Data section:
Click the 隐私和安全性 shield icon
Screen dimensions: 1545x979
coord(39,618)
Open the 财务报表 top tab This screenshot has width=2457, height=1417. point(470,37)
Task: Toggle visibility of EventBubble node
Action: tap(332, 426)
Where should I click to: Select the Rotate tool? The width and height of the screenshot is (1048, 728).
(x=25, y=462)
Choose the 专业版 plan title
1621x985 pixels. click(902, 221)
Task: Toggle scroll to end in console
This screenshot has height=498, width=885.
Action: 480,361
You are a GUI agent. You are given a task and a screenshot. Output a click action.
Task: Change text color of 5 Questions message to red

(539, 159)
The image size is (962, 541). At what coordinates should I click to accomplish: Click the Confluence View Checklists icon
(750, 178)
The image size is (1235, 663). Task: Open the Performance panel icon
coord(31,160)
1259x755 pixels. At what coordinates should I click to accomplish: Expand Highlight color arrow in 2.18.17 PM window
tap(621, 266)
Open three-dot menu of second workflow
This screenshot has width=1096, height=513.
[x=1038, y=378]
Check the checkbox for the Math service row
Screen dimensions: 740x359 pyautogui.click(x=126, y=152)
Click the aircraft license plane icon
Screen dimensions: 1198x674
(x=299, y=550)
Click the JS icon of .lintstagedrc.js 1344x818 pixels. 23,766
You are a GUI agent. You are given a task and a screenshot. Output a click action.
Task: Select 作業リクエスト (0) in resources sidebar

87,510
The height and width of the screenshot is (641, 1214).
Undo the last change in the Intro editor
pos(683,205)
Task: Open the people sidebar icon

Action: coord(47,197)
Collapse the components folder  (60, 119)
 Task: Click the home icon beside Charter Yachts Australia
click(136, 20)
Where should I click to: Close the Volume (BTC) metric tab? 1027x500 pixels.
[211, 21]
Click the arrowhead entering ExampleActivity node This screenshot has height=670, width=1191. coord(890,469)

The problem: What is needed is an exact copy of all the records.

Response area:
Click the 隐私和安全性 shield icon
Screen dimensions: 1545x979
coord(39,618)
Open the 财务报表 top tab This screenshot has width=2457, height=1417. point(470,37)
Task: Toggle visibility of EventBubble node
Action: tap(332, 426)
Where should I click to: Select the Rotate tool? The width and height of the screenshot is (1048, 728).
(x=25, y=462)
Choose the 专业版 plan title
1621x985 pixels. click(902, 221)
Task: Toggle scroll to end in console
This screenshot has height=498, width=885.
Action: 480,361
You are a GUI agent. You are given a task and a screenshot. Output a click action.
Task: Change text color of 5 Questions message to red

(539, 159)
The image size is (962, 541). At what coordinates should I click to accomplish: Click the Confluence View Checklists icon
(750, 178)
The image size is (1235, 663). Task: Open the Performance panel icon
coord(31,160)
1259x755 pixels. At what coordinates should I click to accomplish: Expand Highlight color arrow in 2.18.17 PM window
tap(621, 266)
Open three-dot menu of second workflow
This screenshot has width=1096, height=513.
[x=1038, y=378]
Check the checkbox for the Math service row
Screen dimensions: 740x359 pyautogui.click(x=126, y=152)
Click the aircraft license plane icon
Screen dimensions: 1198x674
(x=299, y=550)
Click the JS icon of .lintstagedrc.js 1344x818 pixels. 23,766
You are a GUI agent. You are given a task and a screenshot. Output a click action.
Task: Select 作業リクエスト (0) in resources sidebar

87,510
The height and width of the screenshot is (641, 1214).
Undo the last change in the Intro editor
pos(683,205)
Task: Open the people sidebar icon

Action: coord(47,197)
Collapse the components folder  (60, 119)
 Task: Click the home icon beside Charter Yachts Australia
click(136, 20)
Where should I click to: Close the Volume (BTC) metric tab? 1027x500 pixels.
[211, 21]
Click the arrowhead entering ExampleActivity node This screenshot has height=670, width=1191. coord(890,469)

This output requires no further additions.